Governor’s race turns political already with Blanco & Jindal opposing – again

The campaign for governor in Louisiana has started in earnest and it looks like party politics will play a big part in it. Gov. Kathleen Blanco has announced she is running for re-election and Cong. Bobby Jindal has said he will oppose her again.

Blanco, a Democrat, is already attacking Jindal’s Republican Party for playing politics in the aftermath of Hurricane Katrina. She called on Congress, now a Democratic institution, to investigate charges that former FEMA Director Michael Brown made against the Republican administration. He said President Bush plotted to upstage the governor by pressuring her to relinquish control of the National Guard in its post-storm rescue efforts while Republican Governor Haley Barbour in Mississippi was allowed to continue control in his state.

Brown was forced from his FEMA post following much criticism or his performance from local and national sources. Since then he has been quite critical of the Bush administration’s performance after the storm. Of course, he is writing a book about it which is to be published before the next presidential election.

Brown said, “Unbeknownst to me, certain people in the White House were thinking, ‘We had to federalize Louisiana because she’s a white, female Democratic governor and we have a chance to rub her nose in it. We can’t do it to Haley because Haley’s a white, male Republican governor. And we can’t do a thing to him. So we’re just going to federalize Louisiana’.” We wonder if it were unbeknownst to Brown how he knew what the White House wanted to do.

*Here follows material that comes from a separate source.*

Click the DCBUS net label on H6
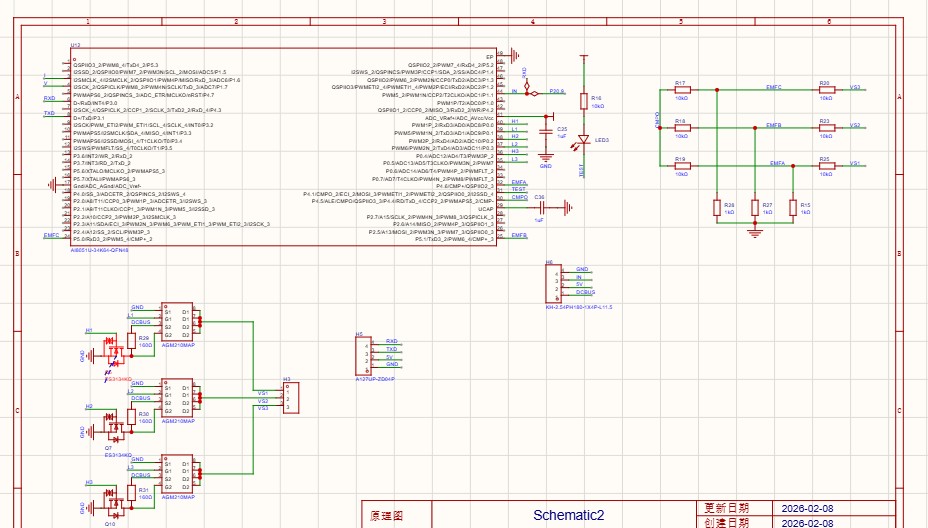 (x=585, y=292)
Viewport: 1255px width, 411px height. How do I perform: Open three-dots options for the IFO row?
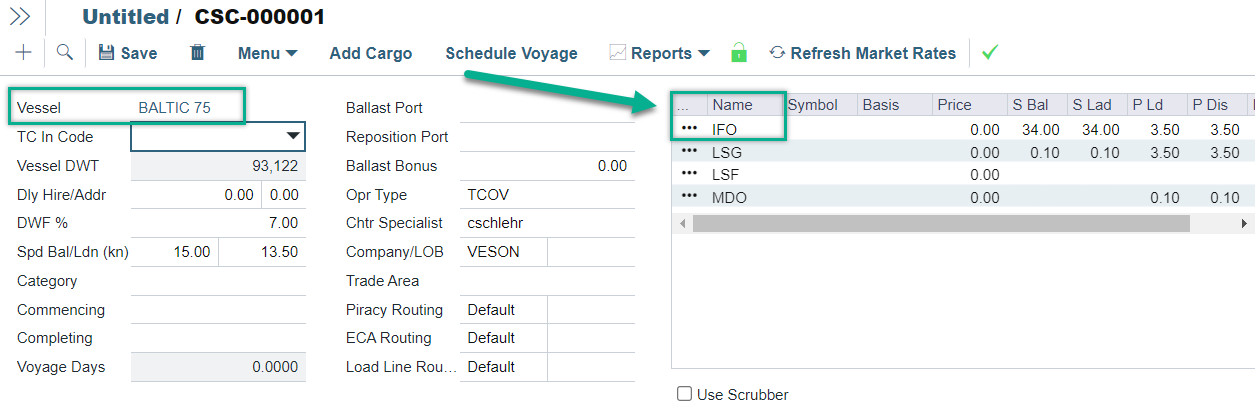(x=689, y=129)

The White House replied that Brown’s statements were false. The lone motivating factor before and after Katrina was “the best interests of the citizens of the Gulf Region,” said Eryn Witcher, a White House spokeswoman.

Sen. Mary Landrieu is supporting Blanco’s call for an independent investigation of the administration’s response. But a spokesman for Sen. Joe Lieberman who has the authority to launch such a probe as chairman of the Senate Homeland Security panel, said Lieberman, who ran as an independent last time, is unlikely to investigate federal response to Katrina. But Landrieu might do it as head of a new subcommittee to oversee disaster response.

Meanwhile, Jindal is assuming the same role he played when he was narrowly defeated by Blanco four years ago. He says he wants to keep the campaign positive and will campaign on his own merits and not play party politics.

In the past, Blanco has always been considered a nice lady and Jindal a gentleman. It would be most welcome to have them continue in those directions, explaining what they will do in the next four years and why the people should vote for them. And then the people can make up their minds in a civilized fashion.